Born in Germany, near Hannover. He was considered one of the giants of early American modernism. Bluemner first adopted the impressionist style and urban subject matter of Maurice Prendergast, but after a trip to Europe, his style changed drastically to that which was geometric and reflected Cubism and Futurism.

Between 1886 and 1892, Oscar Bluemner attended technical high schools in Hannover and Berlin, Germany. He held two jobs as an architect before immigrating to the United States in 1892. For the next eight years, Bluemner moved between Chicago and New York, working on a variety of architectural projects. By 1900, he was married and settled in the New York City area, where he would live until 1926.

Bluemner painted and sketched landscapes in Germany and America. His 1910-11 color drawings of New Jersey and New York scenes display a chromatic vibrancy equal to that of the Post-Impressionists, especially van Gogh. In 1912, Bluemner gave up architecture to devote all his energies to painting. That same year, during a seven-month stay in Europe, he had his first solo exhibition in Berlin.

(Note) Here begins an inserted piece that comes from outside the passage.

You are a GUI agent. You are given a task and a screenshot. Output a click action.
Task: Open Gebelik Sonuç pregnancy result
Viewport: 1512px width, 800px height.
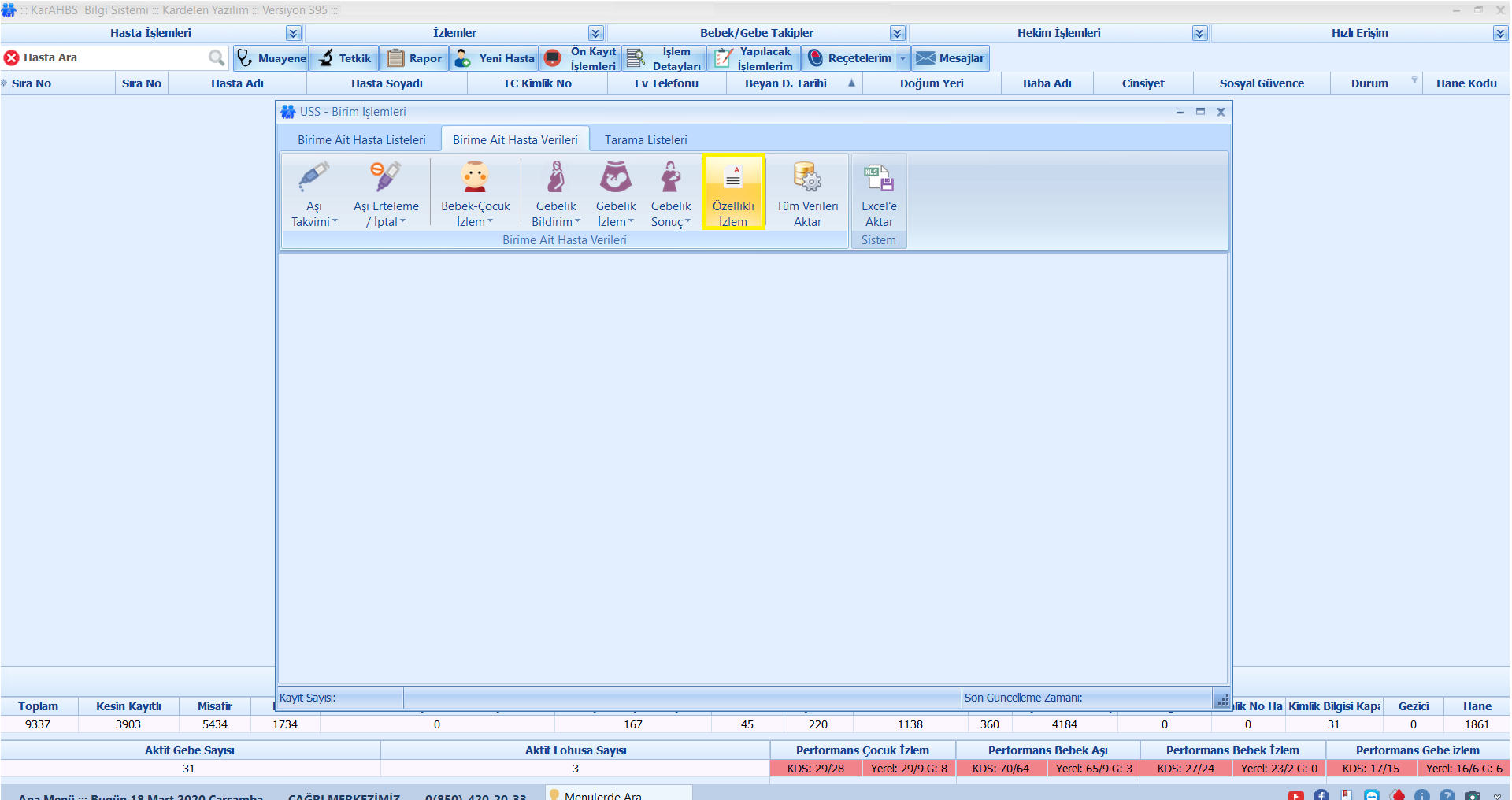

In 1913, he showed five paintings at the Armory Show and, for a period of time, was one of the artists who attracted the attention of Alfred Stieglitz. Stieglitz gave him a one-man exhibition in 1915 and 1928.

During 1914-15, back in America, Bluemner radically transformed his artistic conceptions and techniques, incorporating simplified architectural and landscape forms into interlocking architectonic grids of color planes; the result is brilliantly prismatic. Although the use of bright color in these works resembles that of the Synchronists and Orphists, Bluemner claimed the early nineteenth-century color theories of Goethe were more influential...

In 1926, Bluemner moved to South Braintree, Massachusetts. In his late work, he abandoned the geometric grid format and his landscapes became more naturalistic. He developed a system, based in part on Goethe's principles, that ascribed meanings to specific colors, and thus fully realized the emotive symbolism he had always sought.

In 1938, bedridden and in great pain as the result of an automobile accident, Bluemner took his own life.